As computer power and databases have grown in strength, so has the role of data. In past years, campaigns couldn’t sort the electorate and use finely grained outreach and mobilization techniques. Today, thanks to expensive and powerful databases like the GOP’s Voter Vault and the progressive startup Catalist, targeting voting blocs is as simple as checking boxes on a computer screen.
In the November election, Catalist hopes its data crunching will help deliver Barack Obama the White House and help elect other candidates such as Virginia’s Senate candidate, Mark Warner. The work being done in Catalist’s McPherson Square offices—which, with its multiscreen computer terminals, resembles a Silicon Valley start-up—is helping revolutionize the fields known as data mining and microtargeting.
Gathering good data—home addresses, voter-registration records, and phone numbers—has always bedeviled political campaigns. After the 2000 election, when Terry McAuliffe took over as chair of the Democratic Party, he was horrified to discover that the party had no voter files to help contact potential supporters. When he dove into the state party lists, he found there were 27 million wrong addresses and phone numbers—meaning that in the 2000 election, won by some 500 votes in Florida and one vote on the Supreme Court, the Democrats had failed to contact 27 million potential supporters. In the Florida voting, the Democratic Party had more than 1.1 million incorrect files. McAuliffe fumed, “Don’t you think we could have found 537 votes if we had corrected that information earlier and contacted 1.1 million more people?”
Eight years later, Catalist is the front line of campaign offense—and with some $11 million in venture-capital funding, the backers of the for-profit enterprise hope for returns greater than just victories at the ballot box. Catalist was founded in August 2005 by Harold Ickes, the longtime Clinton deputy White House chief of staff, after the 2004 campaign to address the Democrats’ inability to harness data.
One of the first hires was a young engineer, Vijay Ravindran. Before arriving at Catalist as chief technology officer, Ravindran was director of the ordering-services group at Amazon.com, leading a team of about 130 engineers who built and maintained the site’s “shopping cart.”
“With my hiring, he made a decision that this was going to be a real company,” Ravindran says. As the chief data-architecture guy at Catalist, he’s part of a new trend in political technology: As data become more important in campaigning, candidates are increasingly turning to the tech industry for business-level expertise. The eCampaign director at the Republican National Committee, Cyrus Krohn, worked at Microsoft.

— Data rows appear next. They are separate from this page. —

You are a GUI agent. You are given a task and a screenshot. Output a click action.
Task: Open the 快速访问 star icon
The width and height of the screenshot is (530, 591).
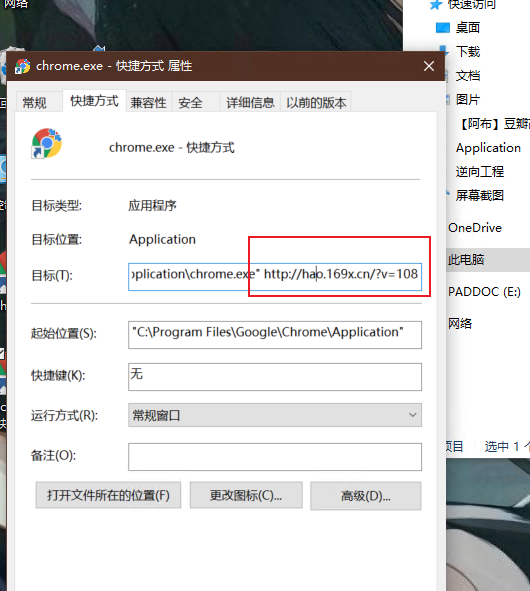point(436,5)
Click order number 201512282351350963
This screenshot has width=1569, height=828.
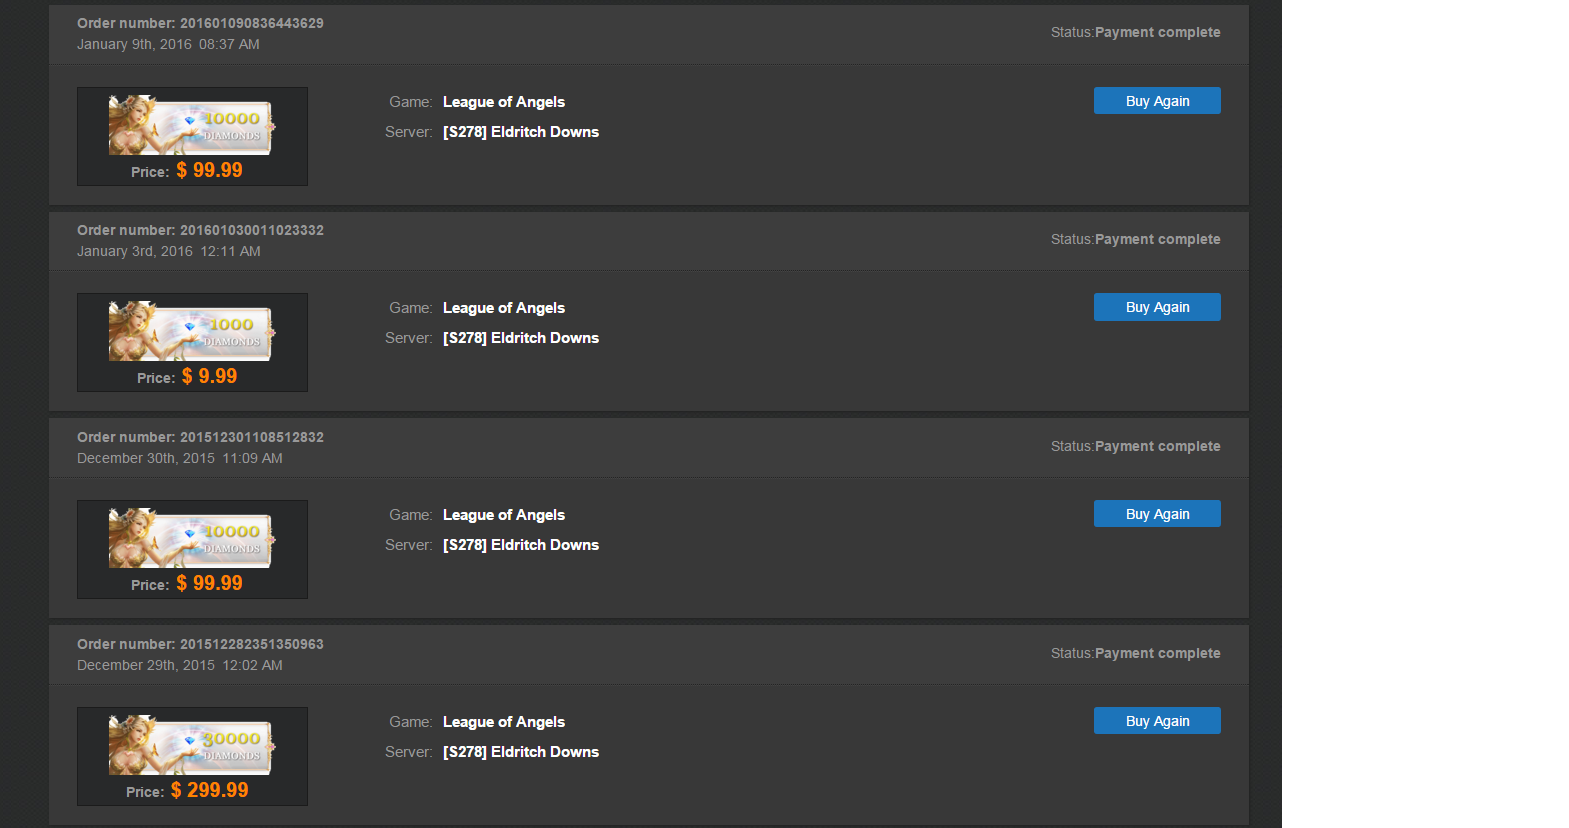251,644
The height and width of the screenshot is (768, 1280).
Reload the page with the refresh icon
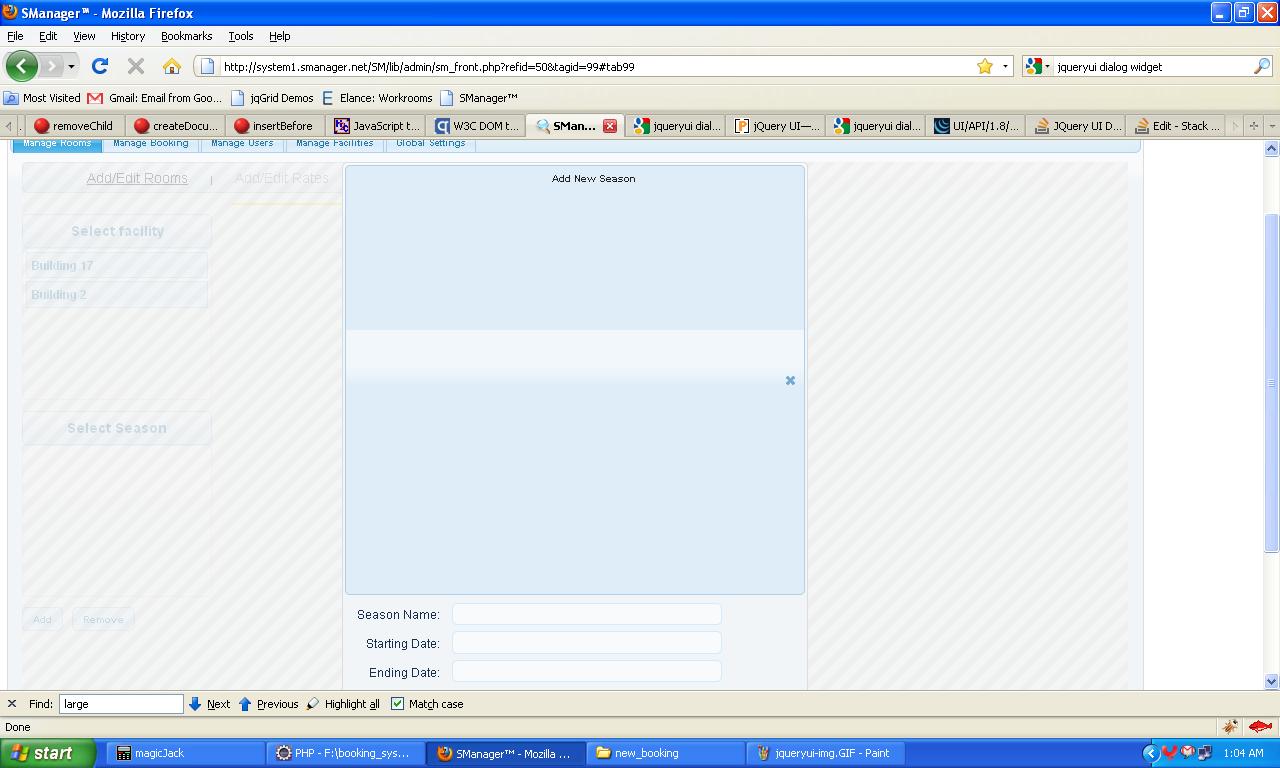point(100,66)
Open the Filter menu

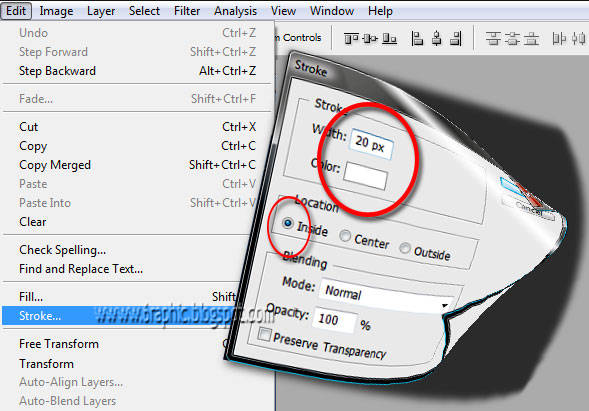click(187, 11)
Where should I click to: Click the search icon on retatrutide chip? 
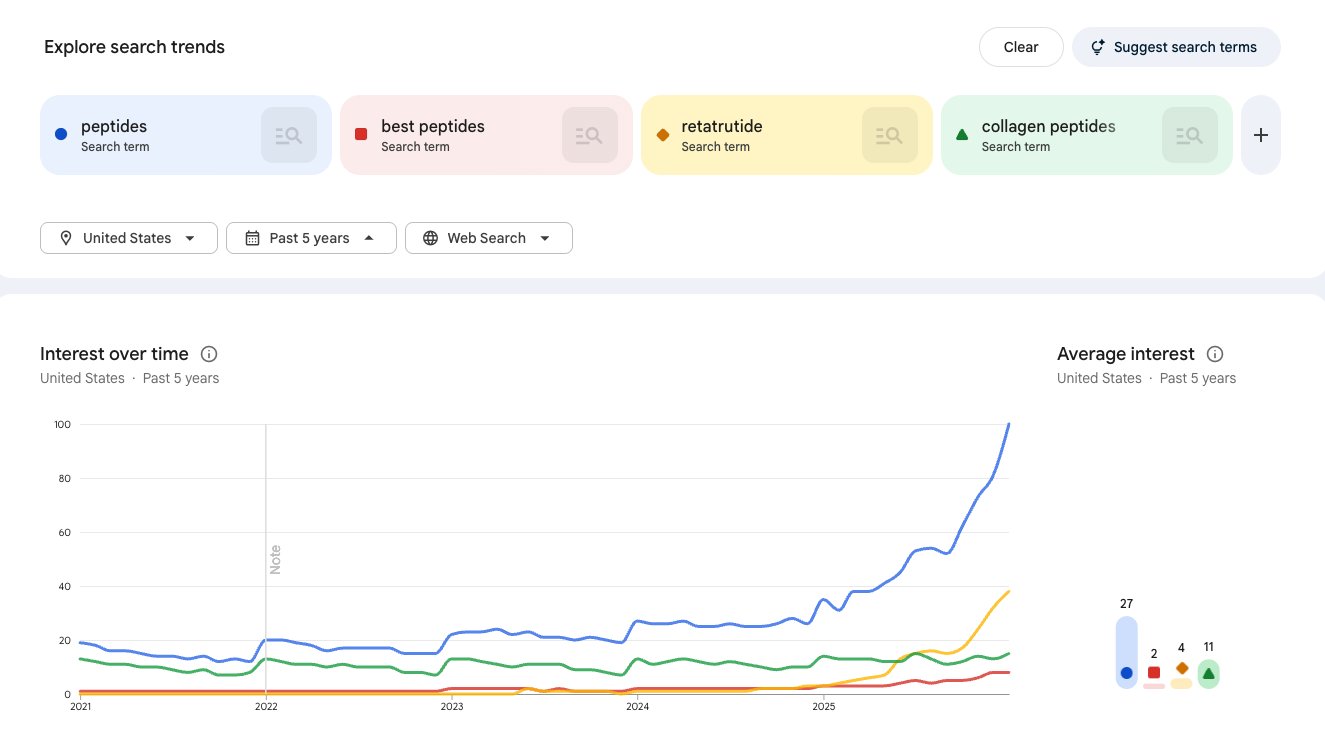pyautogui.click(x=889, y=135)
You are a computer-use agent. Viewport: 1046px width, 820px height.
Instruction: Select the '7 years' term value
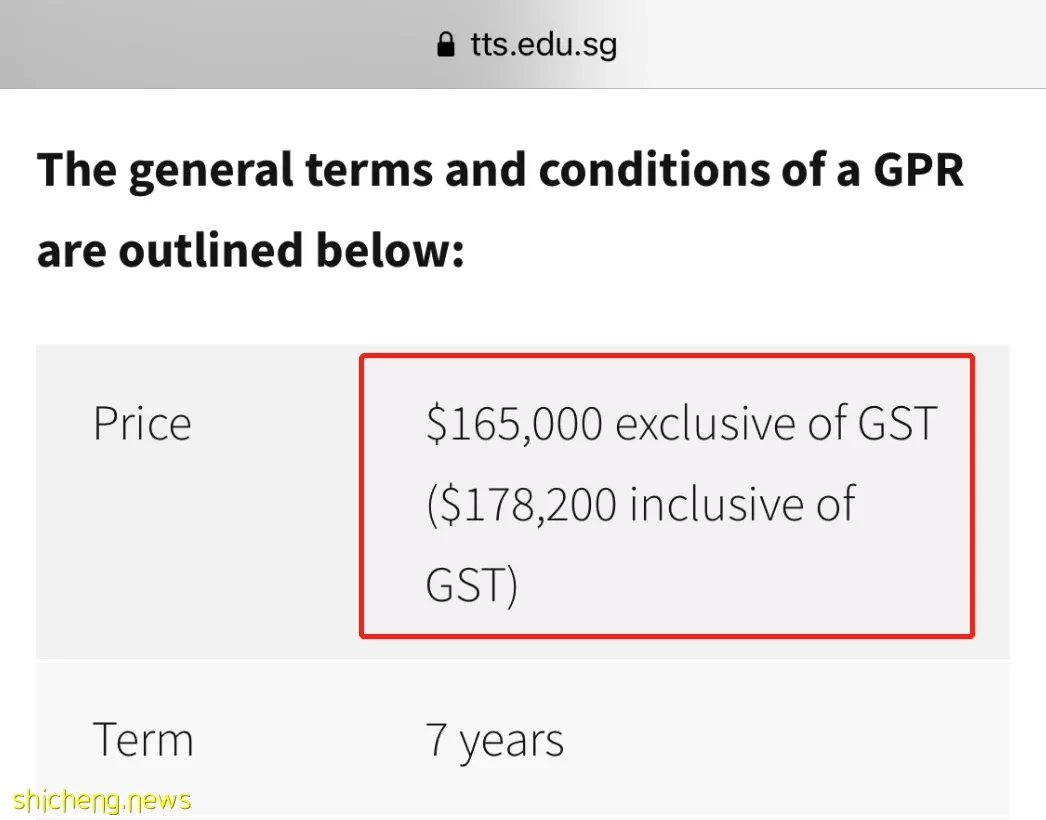click(x=494, y=741)
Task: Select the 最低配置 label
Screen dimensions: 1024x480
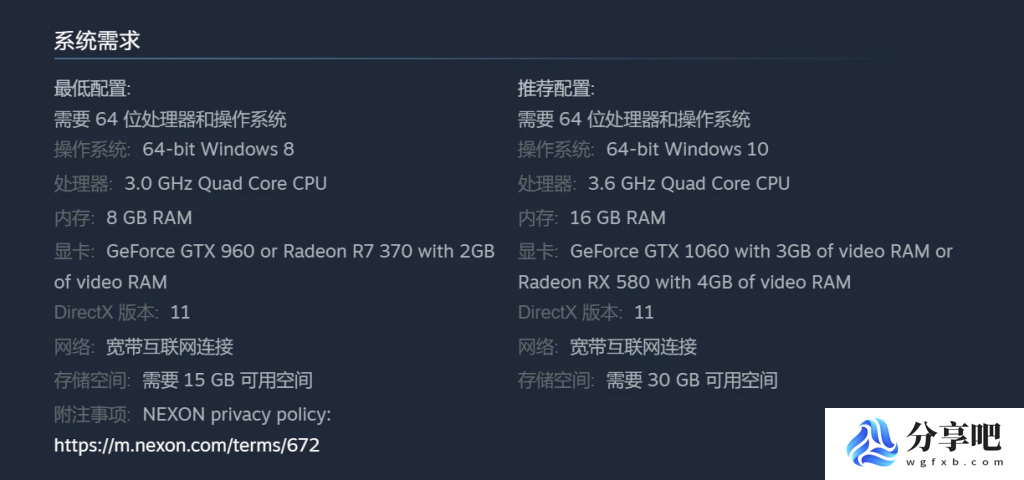Action: (92, 88)
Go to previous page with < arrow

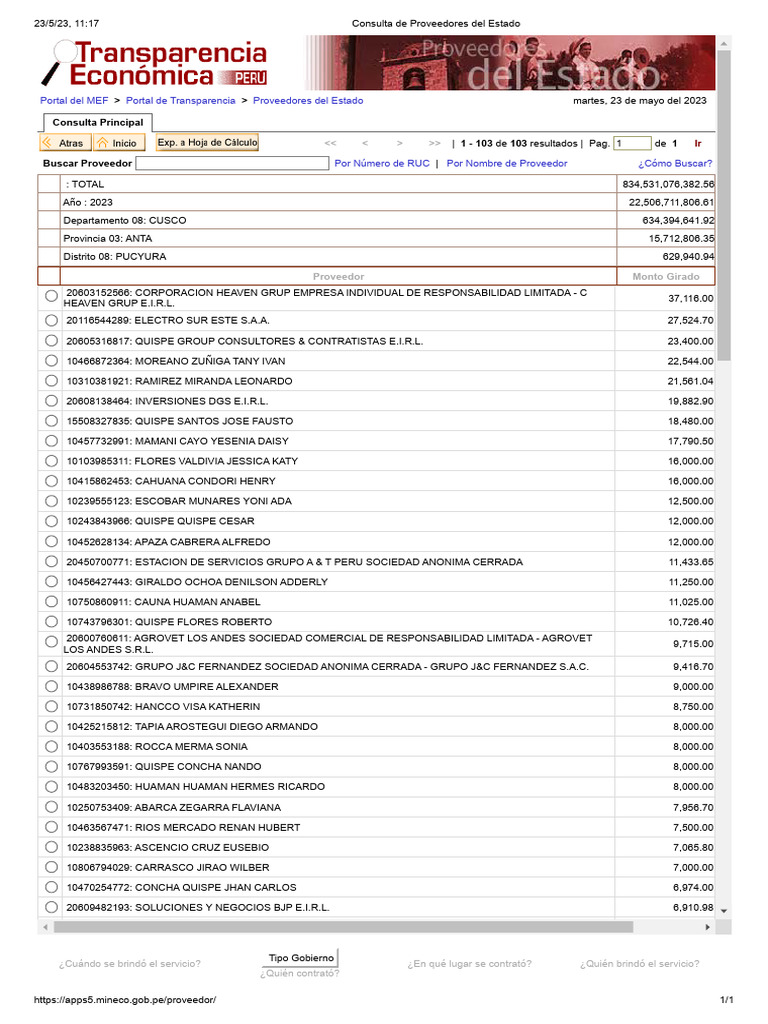[x=365, y=143]
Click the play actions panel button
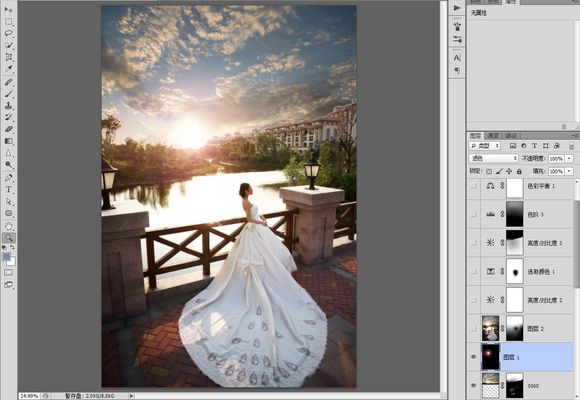 (457, 7)
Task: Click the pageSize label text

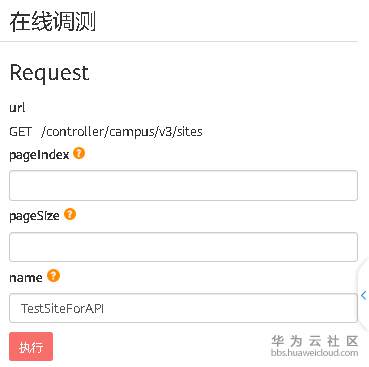Action: (x=34, y=216)
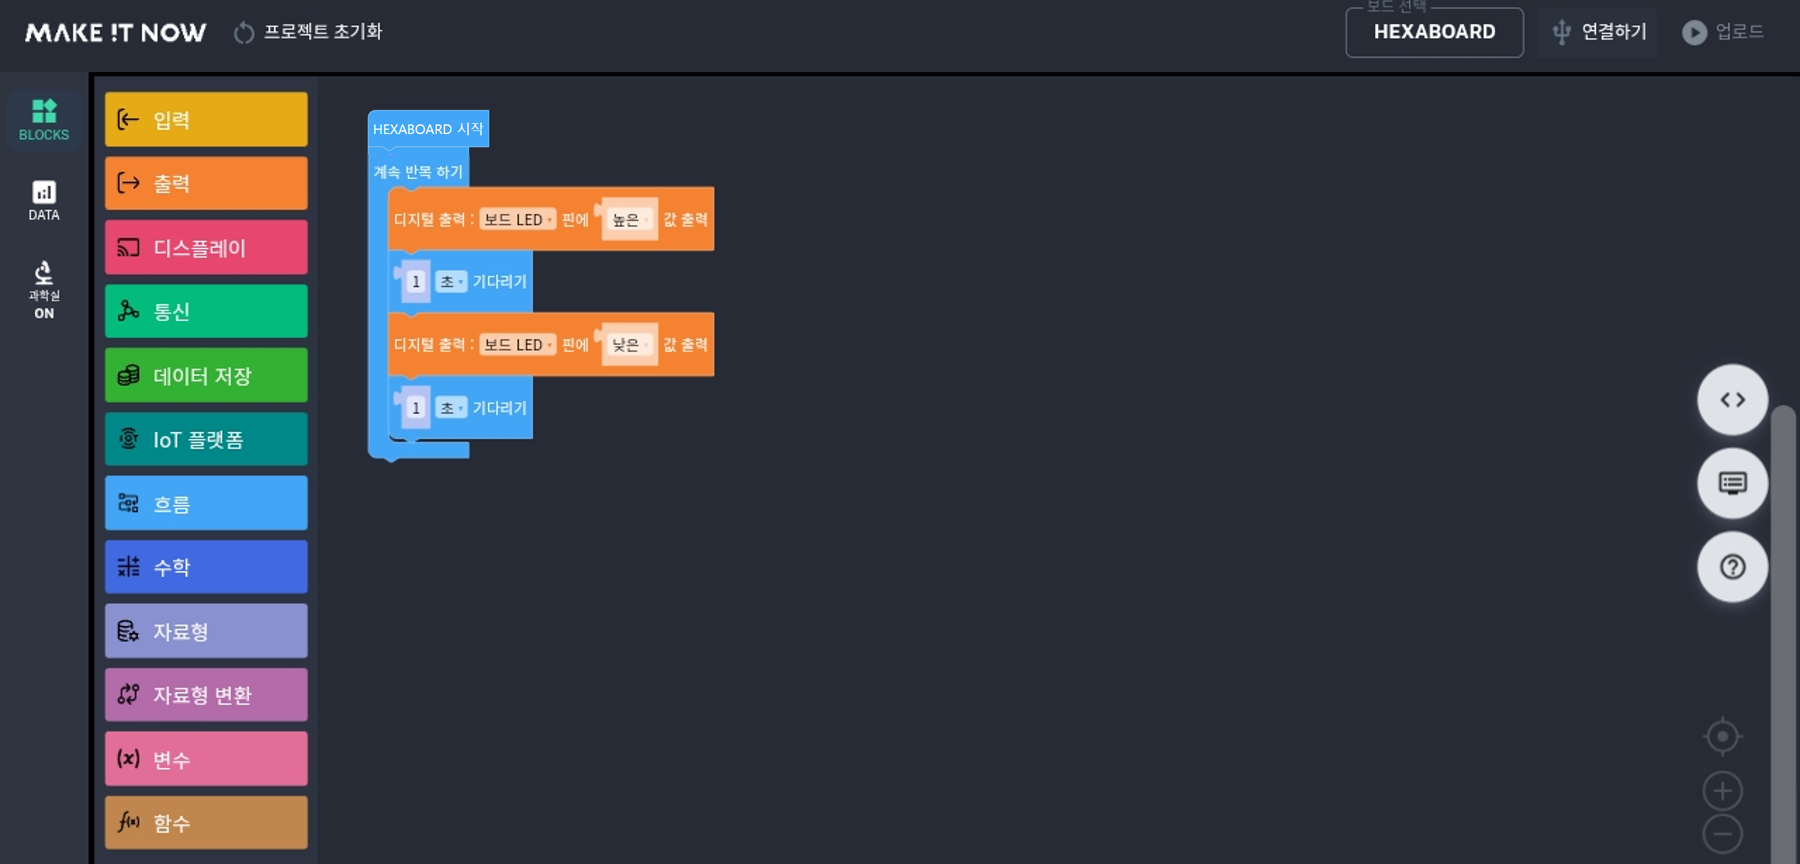Toggle the 과학실 ON switch

coord(44,291)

Though Ickes is closely identified with the Clintons, the company he founded is providing data and resources to all Democrats willing to pay. Today the client list reads like a who’s who of liberal Washington—Hillary Clinton and Barack Obama; the AFL-CIO and the breakaway union coalition Change to Win; the NAACP; and MoveOn.org.
Catalist, which competes with other political-data firms such as the Capitol Hill firm Aristotle, is pricey—subscriptions and data manipulation can run in the hundreds of thousands of dollars. It has spent three years compiling state, county, and local voter lists, cleaning up and standardizing the dozens of different data fields each locality collects, and removing duplicates from the resulting files.
The Catalist database is more than 30 terabytes—about 100 times the size of an average desktop computer’s hard drive—and contains some 280 million individual records. “We’re trying to build a complete record of every American over the age of 18,” says Catalist CEO Laura Quinn. “It’s not quite there, but we’re close.”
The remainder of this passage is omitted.